The incidence of thyroid cancer is increasing more rapidly than other cancers in the US and in other countries. Anaplastic thyroid cancer (ATC) is a rare tumor, has perhaps the worst prognosis of any human cancer, with a median survival of about 3 months. ATC is resistant to standard chemotherapy, external beam radiation, and radioiodine treatment, thus new treatments are urgently needed. Outcomes could be improved with routine assessment of pro-metastatic biomarkers, which could enable earlier metastatic potential of this type of fatal thyroid cancer. The BRAFV600E mutation is the most prevalent genetic alteration (greater than 50%) in papillary thyroid cancer (PTC) and is implicated in the progression of PTC to ATC, a crucial challenge in thyroid cancer. Our previous studies demonstrated the crucial pro-metastatic role of the secreted extracellular matrix (ECM) proteins in BRAFV600E-positive PTC. My studies led to the identification of “tumor microenvironment” gene-sets (i.e. gene sets enriched in extracellular matrix genes) significantly associated with BRAFV600E-positive thyroid cancers. These molecules could represent more effective therapeutic and/or prognostic targets for thyroid cancer refractory to standard treatment, a disease for which no cure has been found. My results demonstrate that BRAFV600E affects thyroid carcinoma aggressiveness.

Furthermore, although BRAFV600E inhibitors are available, lack of response has been frequently observed.  My lab. has also generated an early intervention model of human BRAFV600E-thyroid carcinoma orthotopic mouse. We found that metastatic BRAFV600E-thyroid carcinoma cells elicit paracrine-signaling which trigger migration of pericytes, blood endothelial cells and lymphatic endothelial cells as compared to BRAFWT-thyroid carcinoma cells, and show a higher rate of invasion.  Targeting BRAFV600E using selective inhibitors significantly suppresses these aberrant functions in non-metastatic BRAFV600E-thyroid carcinoma cells but lesser in metastatic cells. We have identified copy number gain of MCL1 in metastatic BRAFV600E-PTC which are associated with resistance to BRAFV600E inhibitors treatment. Critically, we have demonstrated that combined therapy with BRAFV600E inhibitors plus BCL2/MCL1 inhibitor increases metastatic BRAFV600E-PTC cell death and ameliorates response to BRAFV600E inhibitors treatment.

We also found accumulation of VEGFR2 and increased activity of signaling pathways downstream of VEGFR2 in human thyroid cancer cells. These results offered the molecular understanding and the rationale for targeted use of sorafenib to treat thyroid cancer with low beta-TRCP protein expression levels.

My lab has also established the first BRAFWT/V600E-dependent thyroid angiogenic myopericytoma (MPC) cell culture patient-derived xenograft mouse model. MPC is a rare tumor with perivascular proliferation of pluripotent stem cell-like pericytes and clinical recurrence. My findings imply that anti-BRAFV600E agents may be useful adjuvant therapy in BRAFV600E-MPC patients which should be closely followed due to the risk for recurrence.

Overall, therapeutic strategies aimed at modulating the aggressiveness and metastasis of ATC and PTC will provide an additional perspective for new therapeutic strategies for the treatment of patients with these types of human cancers.

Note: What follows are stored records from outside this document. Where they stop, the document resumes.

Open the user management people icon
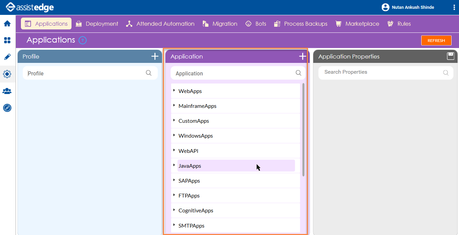 (7, 91)
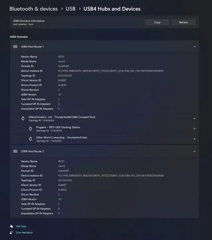Image resolution: width=212 pixels, height=240 pixels.
Task: Navigate to Bluetooth & devices breadcrumb
Action: 34,9
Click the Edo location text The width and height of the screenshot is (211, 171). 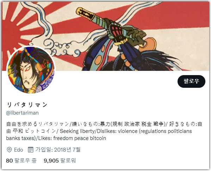[19, 150]
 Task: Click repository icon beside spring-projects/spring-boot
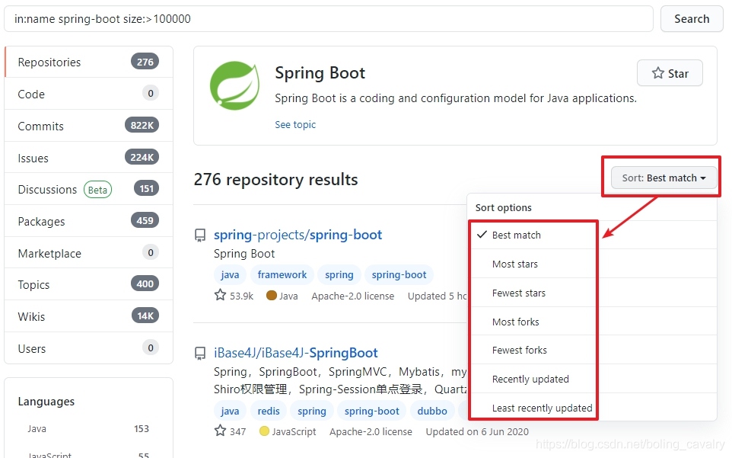tap(200, 235)
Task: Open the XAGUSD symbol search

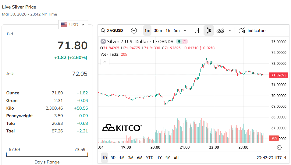Action: pyautogui.click(x=112, y=30)
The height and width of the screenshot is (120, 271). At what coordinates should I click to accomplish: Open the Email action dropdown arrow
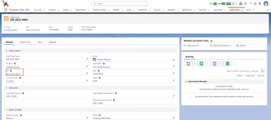[194, 64]
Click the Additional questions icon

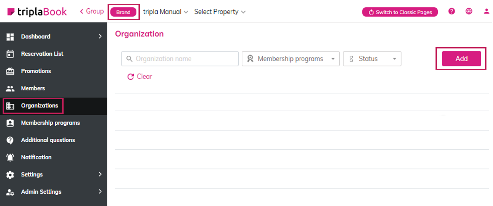[x=10, y=140]
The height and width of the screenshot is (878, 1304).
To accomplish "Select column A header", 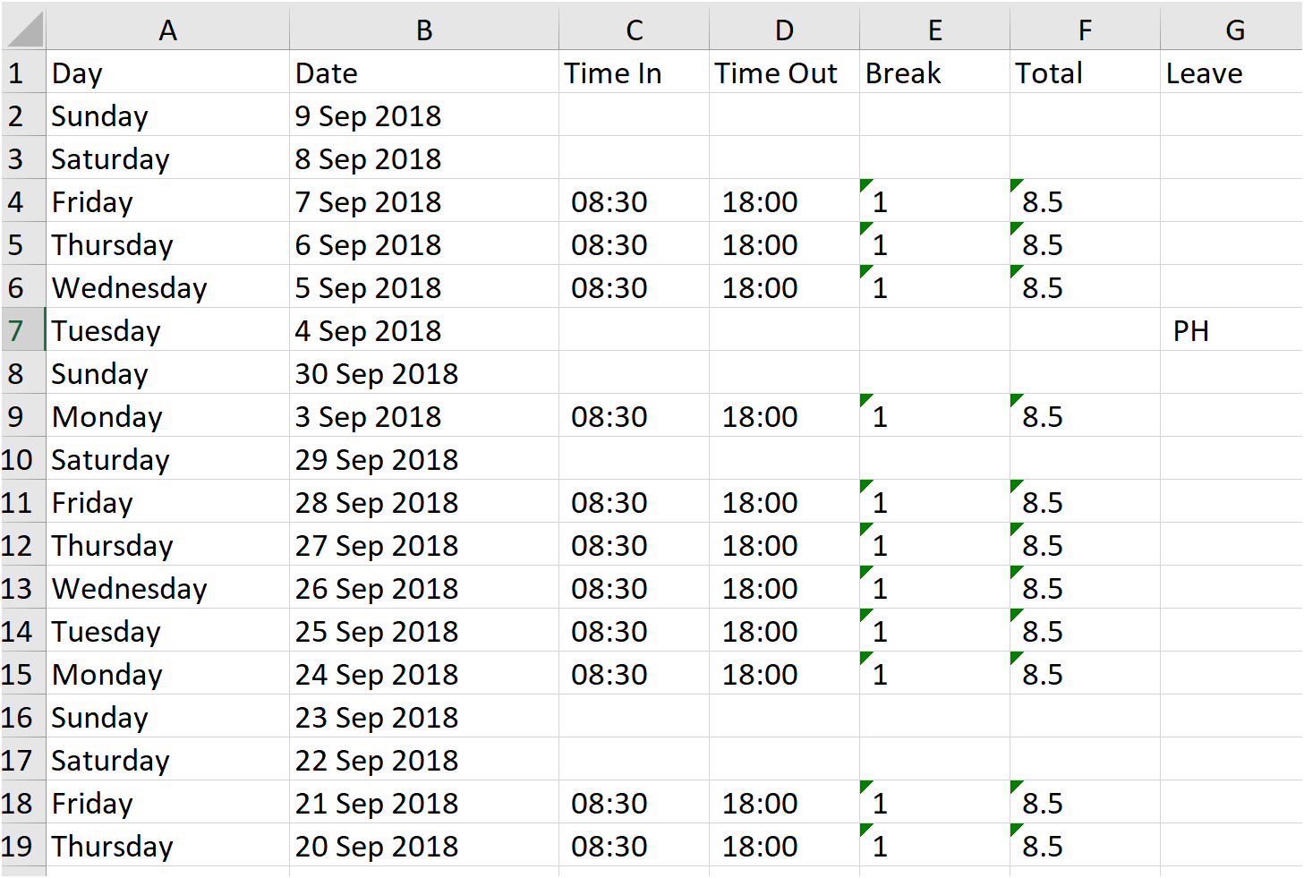I will tap(167, 30).
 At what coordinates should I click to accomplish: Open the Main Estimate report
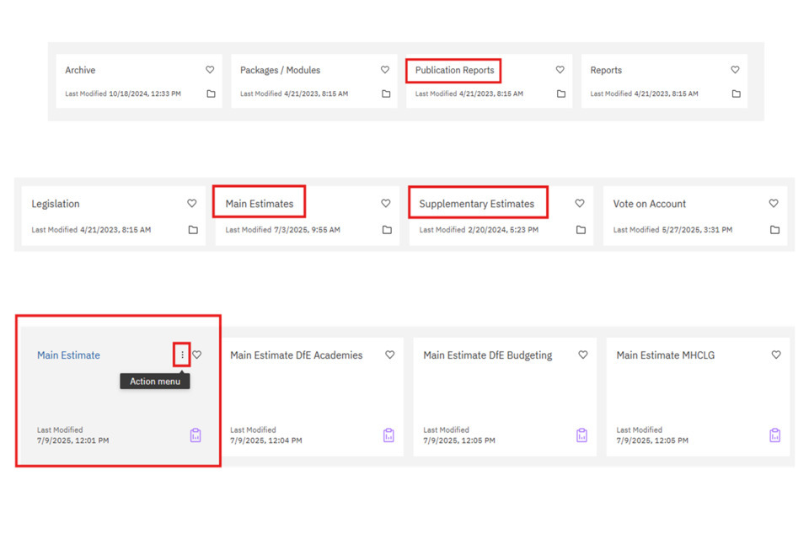(x=68, y=355)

Routine assessment of pro-metastatic biomarkers will help monitor patients undergoing targeted therapies, enable earlier metastatic potential of aggressive thyroid carcinomas, foster development of innovative therapies for refractory thyroid cancer to current treatments, and allow improved patient selection for clinical trials.

My research has been awarded by grants from the National Cancer Institute (NCI), National Institutes of Health (NIH) (R01 and R21), American Thyroid Association (ATA), ThyCa Survivors’ Association Inc., Translational Grants, Beth Israel Deaconess Medical Center CAO Pilot Award.